Comme William Guy Carr le souligne dans « Pions dans le jeu »,à la fois Oliver Cromwell et Guillaume d’Orange ont été financés par les banquiers juifs. La Révolution Française (1749) était la première d’une série de révolutions conçues pour leur donner l’hégémonie mondiale. La mise en place de la Banque de l’Angleterre par Guillaume en 1694 était une étape cruciale. Derrière la façade, l’Angleterre a été un Etat «juif»depuis plus de 300 ans. (Pp.20-24)

 

Il semble qu’une clique, telle un vampire, dirige le monde. Cette classe secrète est représentée par nos institutions politiques, économiques et culturelles dominantes. La société occidentale a été renversée, et la culture occidentale est en faillite. La démocratie est une forme de contrôle social et les médias / l’éducation de masse sont des systèmes pour l’endoctrinement.

 

Certaines communautés d’élite font partie intégrante de cette conspiration féodale néo élite. Tout au long de l’histoire, elles ont eu une relation symbiotique avec l’aristocratie. Mais les gens ordinaires comme les serfs ont été manipulés et persécutés par leurs élites.

 

On peut croire bien évidemment que tout ça est plus faux que vrai, bien que ce soit documenté historiquement. En fait on aura sûrement la réponse juste, quand cela risque d’être trop tard pour nous. Le fonctionnement du monde nous semble tellement ubuesque qu’il est incontestablement le terrain de machinations pour le pouvoir et d’argent.
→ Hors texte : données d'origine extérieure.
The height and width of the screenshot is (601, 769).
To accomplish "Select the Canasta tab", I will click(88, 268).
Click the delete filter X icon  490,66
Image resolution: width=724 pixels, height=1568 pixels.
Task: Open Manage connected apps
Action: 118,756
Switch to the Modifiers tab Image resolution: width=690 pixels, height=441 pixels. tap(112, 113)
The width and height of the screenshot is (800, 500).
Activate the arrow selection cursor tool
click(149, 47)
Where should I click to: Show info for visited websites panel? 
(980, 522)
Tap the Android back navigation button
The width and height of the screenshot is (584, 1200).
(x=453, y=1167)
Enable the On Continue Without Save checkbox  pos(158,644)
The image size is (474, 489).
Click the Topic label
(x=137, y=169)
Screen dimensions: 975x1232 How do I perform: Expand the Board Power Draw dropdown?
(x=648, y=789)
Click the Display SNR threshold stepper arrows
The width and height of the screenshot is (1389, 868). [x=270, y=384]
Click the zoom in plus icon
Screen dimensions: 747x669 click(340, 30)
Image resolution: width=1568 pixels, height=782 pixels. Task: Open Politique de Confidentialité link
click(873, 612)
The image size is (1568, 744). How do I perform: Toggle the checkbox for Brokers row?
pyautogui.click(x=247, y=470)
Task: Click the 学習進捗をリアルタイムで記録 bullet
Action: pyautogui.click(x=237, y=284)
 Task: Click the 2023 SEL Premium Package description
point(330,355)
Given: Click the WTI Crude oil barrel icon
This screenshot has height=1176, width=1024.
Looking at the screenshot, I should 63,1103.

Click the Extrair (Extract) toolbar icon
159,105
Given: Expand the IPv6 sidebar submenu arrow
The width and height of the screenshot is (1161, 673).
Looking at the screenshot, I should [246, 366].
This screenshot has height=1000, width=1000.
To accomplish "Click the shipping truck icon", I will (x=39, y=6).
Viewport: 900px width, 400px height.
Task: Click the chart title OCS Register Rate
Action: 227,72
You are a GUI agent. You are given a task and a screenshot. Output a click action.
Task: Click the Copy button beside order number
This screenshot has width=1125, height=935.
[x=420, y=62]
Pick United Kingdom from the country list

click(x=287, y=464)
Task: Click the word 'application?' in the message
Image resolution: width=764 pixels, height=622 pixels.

Mais nous mêmes ne sommes-nous pas en tant que membres de cette humanité  intéressés par l’argent et le pouvoir, au premier rang de nos préoccupations ?

 

D’ailleurs, n’est-il déjà pas trop tard ? En toute sincérité on peut le supposer. Que représentent les quelques milliers de blogueurs qui s’informent face aux millions qui sont déjà résignés. Pourquoi autorise t’on l’existence de partis qui semblent s’interposer mais qui comme par malédiction n’arrivent jamais au pouvoir, de penseurs, activistes et philosophes qui récriminent ? Ne serait-ce pas là un défouloir considéré pas bien méchant par les maîtres du monde ?

 

Tout porte à croire que les élites n’accordent aucune importance à cette suspicion si frêle et d’ampleur quasi microscopique. Pour eux ce ne sont que « des petits roquets qui aboient, mais la caravane de l’argent et du pouvoir passe et écrase tout sur son passage ».

 

Les fameux « véritables dissidents » qui se vantent d’être les vrais de vrais, vivent dans leurs fantasmes et sont aussi lamentables que passés de mode et ils n’ont jamais eu de griffes ni de crocs. Pas moi, je sais ce qu’il en est, et je le dis pour qu’autour de moi on s’en informe. Même si la finalité semble décidée.

 

On risque fort de quitter ce monde en l’abandonnant à un destin qui copie l’histoire ancienne de la féodalité, avec les rois, les seigneurs et les serfs pour les servir. Nous échapperons sans doute au pire à venir pour peu qu’on ait tourné la cinquantaine, mais pas nos descendants, on peut le craindre. Pas nos descendants dont le destin est scellé.